# snowmen ???



## be250 (Nov 6, 2006)

hi, anybody in or near kc mo. work for snowmen? they want me to sub for them . thanks barry


----------



## 06HD BOSS (Nov 28, 2005)

i understand theyre not very reliable...


----------



## ZoomByU (Jan 25, 2008)

06HD BOSS;500857 said:


> i understand theyre not very reliable...


----------



## Brant'sLawnCare (Jun 29, 2007)

I think he's talking about a company. lol


----------



## streetfrog (Dec 9, 2007)

That is Too funny


----------



## Woodland (Sep 17, 2005)

06HD BOSS;500857 said:


> i understand theyre not very reliable...

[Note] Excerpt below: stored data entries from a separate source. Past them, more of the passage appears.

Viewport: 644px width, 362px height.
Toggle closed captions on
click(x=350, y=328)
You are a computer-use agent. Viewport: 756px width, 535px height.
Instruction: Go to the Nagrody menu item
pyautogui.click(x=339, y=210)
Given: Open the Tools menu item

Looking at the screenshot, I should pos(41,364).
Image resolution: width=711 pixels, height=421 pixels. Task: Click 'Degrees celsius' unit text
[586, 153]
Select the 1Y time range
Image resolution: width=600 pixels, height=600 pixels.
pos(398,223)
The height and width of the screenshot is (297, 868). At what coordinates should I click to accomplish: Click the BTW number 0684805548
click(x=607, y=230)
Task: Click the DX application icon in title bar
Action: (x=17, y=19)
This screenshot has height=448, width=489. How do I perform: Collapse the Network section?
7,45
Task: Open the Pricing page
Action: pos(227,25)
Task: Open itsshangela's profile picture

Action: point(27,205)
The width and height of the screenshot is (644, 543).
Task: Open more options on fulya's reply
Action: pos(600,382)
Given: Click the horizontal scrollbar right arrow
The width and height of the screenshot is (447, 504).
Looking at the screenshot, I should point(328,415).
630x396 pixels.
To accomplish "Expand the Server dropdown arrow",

Make sure you get paid before he's completely gone!


----------



## be250 (Nov 6, 2006)

*bump, anyone in kc mo.????*

thanks guys, barry


----------



## AmesLandscaping (Jan 4, 2008)

Wow...... I worked for them from Early Dec till right before Christmas...... What a JOKE!!!!!!!!!!!!!!!!!!!!!!!!!! I still have not got all my money..... They paid other people for my ATV work................. I was told they were #1 in our area........ I gave them 150%--- I got 50% back........ Trying not to start bs here. But how can you work for somebody like that if they can't get there subs paid right....


----------



## be250 (Nov 6, 2006)

anybody else work for them thanks again barry


----------



## grandview (Oct 9, 2005)

...................................


----------